- **Task brief**:
Beginning with the line that holds "Image resolution: width=1261", write out each line exactly as it stands until the end of the data, and include no pictures.

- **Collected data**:
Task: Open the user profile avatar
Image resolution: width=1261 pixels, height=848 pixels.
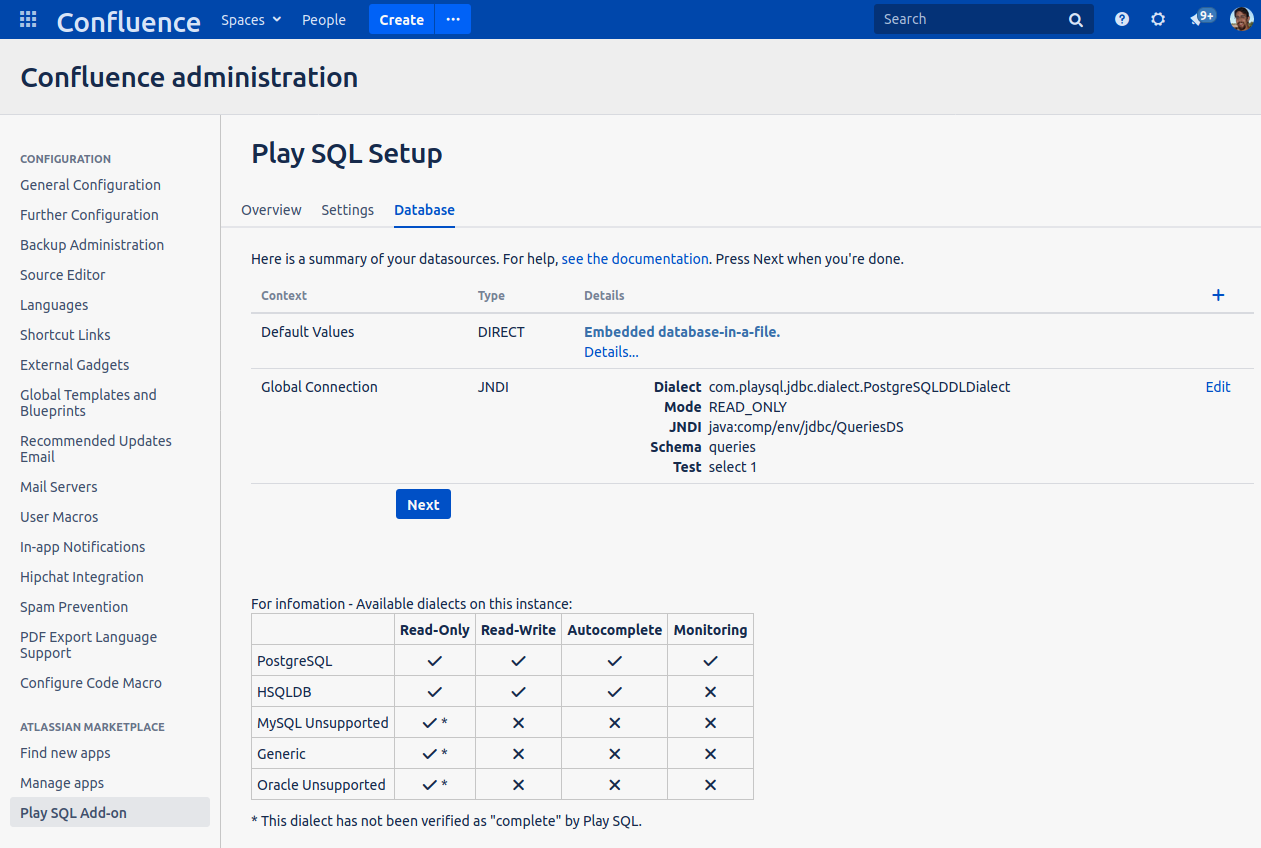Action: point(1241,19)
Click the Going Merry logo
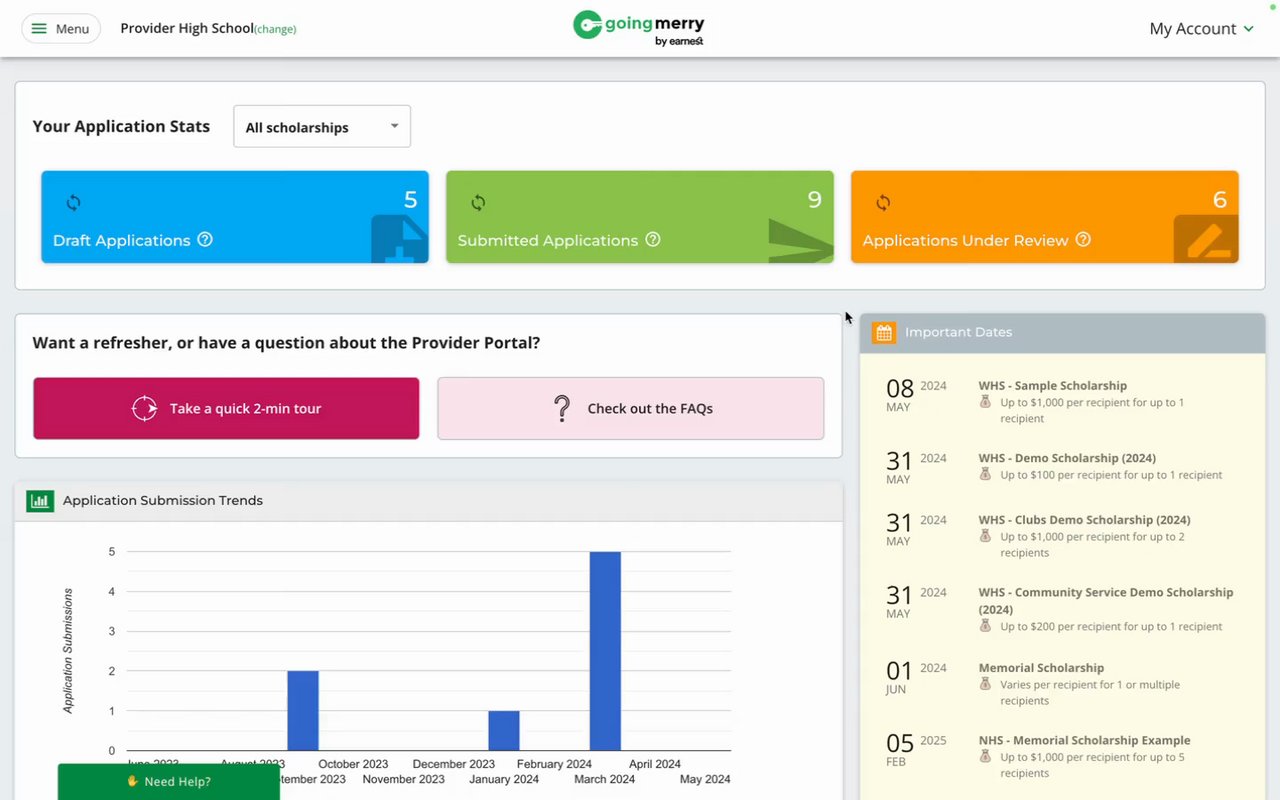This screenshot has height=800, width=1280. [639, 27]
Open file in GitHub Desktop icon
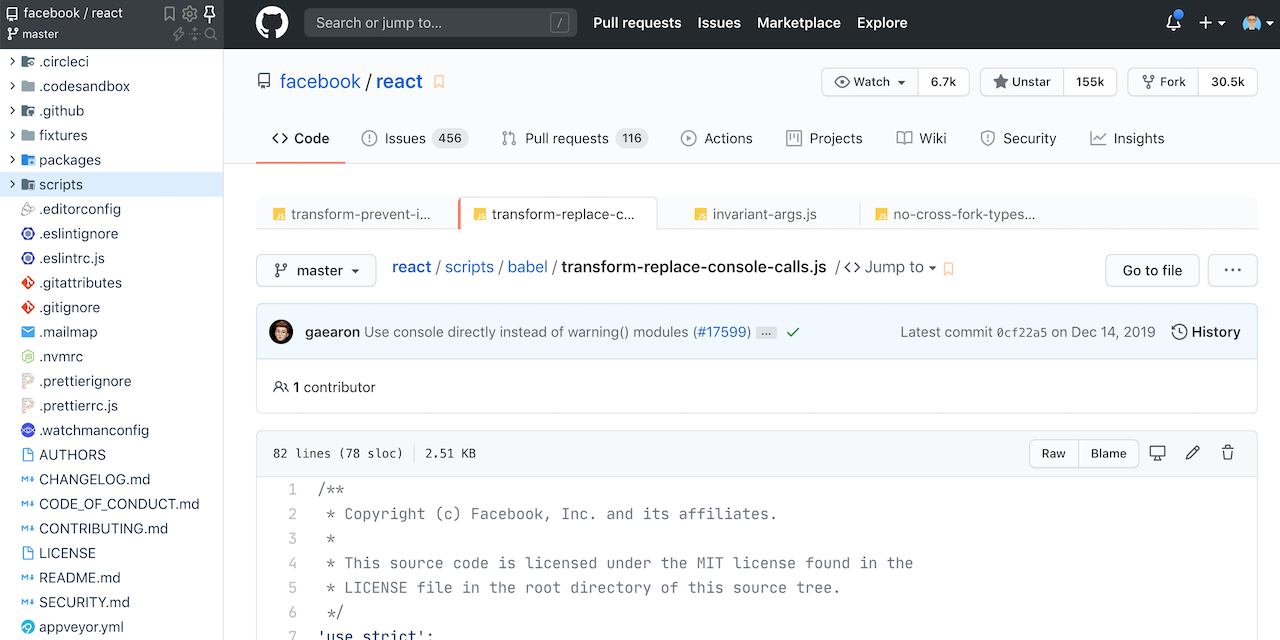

- **Solution to this problem**:
Image resolution: width=1261 pixels, height=848 pixels.
Action: point(1241,19)
Click the Going Merry logo
This screenshot has height=800, width=1280. [639, 27]
Open file in GitHub Desktop icon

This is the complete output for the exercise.